Arrive alors cet instant fatidique. En quelques pas, nos artistes passent de l’ombre à la lumière des projecteurs.

«À ce moment-là, je n’entends plus rien. Je bascule dans une autre dimension. Du haut de ma tête, je sens un frisson me parcourir jusqu’au bout des pieds. Il me réchauffe. C’est spécial, c’est vraiment spécial», révèle Amélie Hall.

«Je suis comme une balle qui roule et qu’on ne peut plus arrêter. J’adore embarquer sur une scène», avoue Raphaël Butler.

Au moment de faire son entrée, Diane Losier s’abandonne.

«Je me désincarne, je disparais. Le personnage prend la place.»

Le temps suspendu reprend ensuite son cours, nos artistes sont face au public. Que le spectacle commence!

Des itinéraires chargés

Les artistes que nous avons interrogés ne vont pas chômer dans les semaines à venir.

Amélie Hall sera à l’affiche de plusieurs festivals country, en juin, au Québec. Le 8, elle assurera notamment la première partie de Roch Voisine lors de son spectacle aux Francofolies de Montréal.

En octobre, elle partira à la conquête du public ontarien avec une prestation à Ottawa. Entre ses concerts, la jeune femme continue à écrire et à composer. Elle prépare déjà son troisième album.

«J’aimerais retourner en studio l’année prochaine. Ce sera un projet acoustique.»

Les admirateurs de Raphaël Butler le verront dès juin, sur les ondes de Radio-Canada. C’est alors que la chaîne diffusera la série À la valdrague, dans laquelle il campe le rôle d’un bricoleur-charmeur.

Côté scène, il fera l’ouverture du concert de Marc Dupré à l’occasion de son passage à Tracadie, le 7 juillet. Le chanteur à la belle gueule a également l’intention de tourner un deuxième clip vidéo pour promouvoir son album qui vient de sortir.
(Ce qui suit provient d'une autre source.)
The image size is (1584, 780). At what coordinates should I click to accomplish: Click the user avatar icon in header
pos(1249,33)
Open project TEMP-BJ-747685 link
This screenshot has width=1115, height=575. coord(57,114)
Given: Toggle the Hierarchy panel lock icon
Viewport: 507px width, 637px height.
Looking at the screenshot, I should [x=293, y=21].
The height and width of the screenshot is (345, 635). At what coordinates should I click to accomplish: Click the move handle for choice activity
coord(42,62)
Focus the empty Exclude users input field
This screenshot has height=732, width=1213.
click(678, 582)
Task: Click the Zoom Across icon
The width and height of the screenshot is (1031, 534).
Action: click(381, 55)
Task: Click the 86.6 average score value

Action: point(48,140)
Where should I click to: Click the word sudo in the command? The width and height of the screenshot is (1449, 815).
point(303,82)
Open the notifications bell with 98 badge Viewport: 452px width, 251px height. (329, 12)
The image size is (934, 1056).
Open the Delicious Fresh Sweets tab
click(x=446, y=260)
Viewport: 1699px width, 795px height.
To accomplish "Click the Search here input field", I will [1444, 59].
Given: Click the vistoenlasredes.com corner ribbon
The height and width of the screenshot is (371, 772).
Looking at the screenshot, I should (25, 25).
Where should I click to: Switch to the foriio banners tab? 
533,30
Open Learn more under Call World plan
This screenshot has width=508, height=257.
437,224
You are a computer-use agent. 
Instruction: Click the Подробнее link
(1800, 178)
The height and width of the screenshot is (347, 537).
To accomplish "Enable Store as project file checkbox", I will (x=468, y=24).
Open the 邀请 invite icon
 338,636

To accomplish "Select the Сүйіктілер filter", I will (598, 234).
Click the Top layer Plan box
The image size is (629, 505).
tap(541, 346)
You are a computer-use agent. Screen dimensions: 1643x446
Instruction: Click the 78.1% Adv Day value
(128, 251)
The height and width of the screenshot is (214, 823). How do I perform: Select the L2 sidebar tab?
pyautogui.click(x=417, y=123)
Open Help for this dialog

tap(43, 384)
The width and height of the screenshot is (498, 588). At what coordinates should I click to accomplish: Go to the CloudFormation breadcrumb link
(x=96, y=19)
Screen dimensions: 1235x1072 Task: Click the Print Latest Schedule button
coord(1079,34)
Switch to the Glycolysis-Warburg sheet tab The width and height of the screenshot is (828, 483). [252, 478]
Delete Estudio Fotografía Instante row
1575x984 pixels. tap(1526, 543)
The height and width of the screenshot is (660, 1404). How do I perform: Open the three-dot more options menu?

Après Coin caché (en tête du palmarès acadien de l’ARCANB), il mettra en images la chanson Camping Colibri.

Si l’été s’annonce tranquille pour Diane Losier, son automne promet d’être chargé. À la rentrée, elle contribuera à la création de l’opéra rock des Hôtesses d’Hilaire, en plus de participer à différents projets théâtraux et audiovisuels.